Social media creating African stars and zapping stereotypes




Tyra Chikocho

Social media has been a game changer. It’s impact has been so huge that the term “overnight star” has become a reality for many people.

It’s even more prevalent on the African continent, where content creators are able to carve a niche for themselves that will bring a fresh audience looking for something new.

We have seen the overnight success of Elsa Majimb, who went from sharing funny videos on social media, to then boasting a global audience and collaborations with some of the biggest fashion brands and fashion companies in the world.

Which is why the African Social Star category at the E! People’s Choice Awards has become an important showcase of the best of content creation on the continent.

This year’s nominees are some of the best social media stars and content creators on the continent. Lasizwe Dambuza, Boity Thulo, Mihlali Ndamase and TikTok sensation Witney Ramabulana are representing the country in the category, with other nominees being Nigerian rapper and actor Falz; Kenyan TikTok star Azziad Nasenya; Zimbabwean comedian Tyra Chikocho and self-empowerment advocate Sofiyat Ibrahim aka The Odditty from Nigeria.

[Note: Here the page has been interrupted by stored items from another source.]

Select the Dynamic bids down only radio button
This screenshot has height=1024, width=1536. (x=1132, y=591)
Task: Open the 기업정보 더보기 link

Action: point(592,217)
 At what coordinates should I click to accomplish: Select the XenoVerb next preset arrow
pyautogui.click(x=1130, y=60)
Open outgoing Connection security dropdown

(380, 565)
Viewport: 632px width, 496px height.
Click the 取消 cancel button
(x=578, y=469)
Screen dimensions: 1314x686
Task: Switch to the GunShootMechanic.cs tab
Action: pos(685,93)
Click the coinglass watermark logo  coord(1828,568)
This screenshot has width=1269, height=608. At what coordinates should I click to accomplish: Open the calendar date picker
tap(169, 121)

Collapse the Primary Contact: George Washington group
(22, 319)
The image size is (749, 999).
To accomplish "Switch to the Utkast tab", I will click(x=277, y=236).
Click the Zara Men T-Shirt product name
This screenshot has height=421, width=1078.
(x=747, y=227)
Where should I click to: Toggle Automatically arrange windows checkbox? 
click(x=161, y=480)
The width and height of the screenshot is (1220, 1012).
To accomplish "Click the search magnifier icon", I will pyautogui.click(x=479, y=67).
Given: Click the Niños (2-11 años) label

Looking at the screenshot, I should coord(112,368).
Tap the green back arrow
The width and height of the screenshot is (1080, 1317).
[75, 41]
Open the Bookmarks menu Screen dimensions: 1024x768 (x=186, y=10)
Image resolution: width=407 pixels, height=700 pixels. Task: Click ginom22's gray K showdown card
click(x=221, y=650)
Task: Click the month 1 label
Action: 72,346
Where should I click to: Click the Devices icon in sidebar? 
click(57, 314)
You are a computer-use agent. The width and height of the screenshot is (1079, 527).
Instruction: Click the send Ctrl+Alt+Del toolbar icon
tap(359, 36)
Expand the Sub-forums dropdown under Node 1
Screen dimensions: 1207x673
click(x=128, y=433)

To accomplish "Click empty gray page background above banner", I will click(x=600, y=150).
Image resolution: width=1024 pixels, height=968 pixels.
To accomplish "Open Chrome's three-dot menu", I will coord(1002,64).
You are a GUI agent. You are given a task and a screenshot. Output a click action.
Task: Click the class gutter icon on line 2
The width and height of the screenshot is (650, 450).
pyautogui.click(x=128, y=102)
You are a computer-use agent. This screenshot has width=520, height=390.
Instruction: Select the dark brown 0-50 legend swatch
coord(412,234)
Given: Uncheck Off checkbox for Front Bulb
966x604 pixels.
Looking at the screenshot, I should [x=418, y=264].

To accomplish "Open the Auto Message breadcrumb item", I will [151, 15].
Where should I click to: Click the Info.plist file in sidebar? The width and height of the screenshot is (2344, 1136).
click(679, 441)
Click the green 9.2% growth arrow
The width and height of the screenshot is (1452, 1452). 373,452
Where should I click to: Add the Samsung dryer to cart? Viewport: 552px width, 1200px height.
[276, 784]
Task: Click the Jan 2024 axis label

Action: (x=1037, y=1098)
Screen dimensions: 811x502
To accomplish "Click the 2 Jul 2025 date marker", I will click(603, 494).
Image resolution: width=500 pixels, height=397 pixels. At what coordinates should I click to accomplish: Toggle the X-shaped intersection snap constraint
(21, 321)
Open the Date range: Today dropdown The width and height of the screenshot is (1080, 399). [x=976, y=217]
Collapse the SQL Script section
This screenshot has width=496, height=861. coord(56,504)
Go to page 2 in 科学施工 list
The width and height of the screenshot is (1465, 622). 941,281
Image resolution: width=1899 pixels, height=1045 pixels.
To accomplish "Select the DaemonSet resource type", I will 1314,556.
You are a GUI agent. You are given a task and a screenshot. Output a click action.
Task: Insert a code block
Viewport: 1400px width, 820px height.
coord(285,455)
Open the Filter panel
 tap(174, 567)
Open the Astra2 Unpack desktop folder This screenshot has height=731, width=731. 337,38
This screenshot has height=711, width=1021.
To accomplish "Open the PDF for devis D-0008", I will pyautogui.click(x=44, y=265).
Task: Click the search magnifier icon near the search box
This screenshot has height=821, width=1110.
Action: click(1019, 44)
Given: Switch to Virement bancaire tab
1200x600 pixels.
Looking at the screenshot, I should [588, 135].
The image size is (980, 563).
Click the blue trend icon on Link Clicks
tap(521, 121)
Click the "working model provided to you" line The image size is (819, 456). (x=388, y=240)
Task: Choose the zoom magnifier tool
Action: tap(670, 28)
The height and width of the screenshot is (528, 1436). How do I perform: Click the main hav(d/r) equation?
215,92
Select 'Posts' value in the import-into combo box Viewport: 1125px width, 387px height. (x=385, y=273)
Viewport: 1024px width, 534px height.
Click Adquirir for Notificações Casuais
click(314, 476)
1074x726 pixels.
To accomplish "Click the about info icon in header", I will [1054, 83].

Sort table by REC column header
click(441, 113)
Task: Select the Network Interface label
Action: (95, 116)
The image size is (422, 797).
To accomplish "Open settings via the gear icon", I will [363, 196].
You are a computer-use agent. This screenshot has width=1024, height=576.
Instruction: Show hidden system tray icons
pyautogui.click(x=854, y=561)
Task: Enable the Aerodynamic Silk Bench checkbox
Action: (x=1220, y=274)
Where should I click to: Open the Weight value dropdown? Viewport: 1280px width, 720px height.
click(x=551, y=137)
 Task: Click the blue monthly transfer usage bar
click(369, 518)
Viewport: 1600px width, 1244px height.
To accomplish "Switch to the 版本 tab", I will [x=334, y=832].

Previous winners include Elsa Majimbo in 2020 and Bonang Matheba in 2019.

We spoke to some of the nominees about how content creation in Africa has become such a major career and how social media has helped change the away the world sees the continent.

What does the nomination means for you and your brand as a public figure?

The Oddity: It’s all about black girls! What my being visible is doing for them and how it’s shaking the rooms for more normal black girls who want to show up as their fullest self in the media, but are afraid to.

The Oddity. Picture: Supplied

Social media is a great tool. I’m a digital creator so I definitely owe it to social media to the growth that I’ve been able to attain, but also even with my other job, I work as a communications specialist for a non-profit in the US and it’s the one place that I’ve been able to extend my reach.

Do you believe that the internet and social media by extension, have allowed your career to blossom than it would have without?

Boity: Oh absolutely. The internet has helped us reach people and places we couldn’t before, it has completely changed the game.

With changing infrastructure and the easy accessibility to smartphones, we are literally in the palms of almost everybody’s hands.

Boity. Picture: Supplied

To have the work that I do celebrated on a massive platform such as the People’s Choice Awards is amazing.

I feel encouraged that I’m still on the right path.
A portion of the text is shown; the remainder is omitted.